Japanese maples bring an elegance and beauty to the garden. My late brother, Jeff, and now my son-in-law, Daniel, have influenced my feelings toward these trees. The foliage is beautiful, and the growth is easily controlled for most varieties. Some trees sport bark in vibrant colors while others grow limbs in patterns that force the garden visitor to stop and take note.
Daniel has gifted four Japanese Maples to the gardens at Paths of Hope. He chose each variety specifically for the conditions, and his selections have added four seasons of benefit.
Daniel’s personal garden is a Japanese maple and conifer haven. At last count he had twenty-seven varieties of Japanese maples in ground with another twenty-eight varieties in containers. He knows each by name and can share their characteristics from memory. I need tags to recall names, and at Paths of Hope we’ve often give our trees proper names. Yes, we have a Sarah, a James, a Chuck, and a Christina.
Jeff’s contribution to Paths of Hope was a Japanese maple of unknown variety. He found a seed on the path at a garden shop years ago, and with the owner’s blessing carried it home to plant. Jeff tended the resulting tree as a bonsai until his health declined. When the tree surpassed his deck space Jeff asked me to take it home to my garden.
The video below includes pictures of the flaming orange explosion Jeff’s tree shares with us each fall. He’s gone now, but his garden passion lives on. Three years ago the tree began to form seeds, and a few seedlings sprout each spring.
I potted some of the sprouts to see what would happen. With seed propagation the child plant does not always prove true to the parent though we can tolerate some variance. The wonder is in growing the tree from a seed and then planting it in the garden.

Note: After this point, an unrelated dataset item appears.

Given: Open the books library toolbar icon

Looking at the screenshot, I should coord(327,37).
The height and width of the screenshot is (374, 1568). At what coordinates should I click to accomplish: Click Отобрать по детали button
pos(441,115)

At last count we have six such trees that we’ve grown this way—four in ground and three potted. I have tagged a three-year-old sapling with Daniel’s name, and I hope his tree provides the same fireball of color each fall. Jeff would be delighted with these botanical developments.
In the video we release into the wild a Japanese maple grown in captivity. Exciting times in the gardens at Paths of Hope.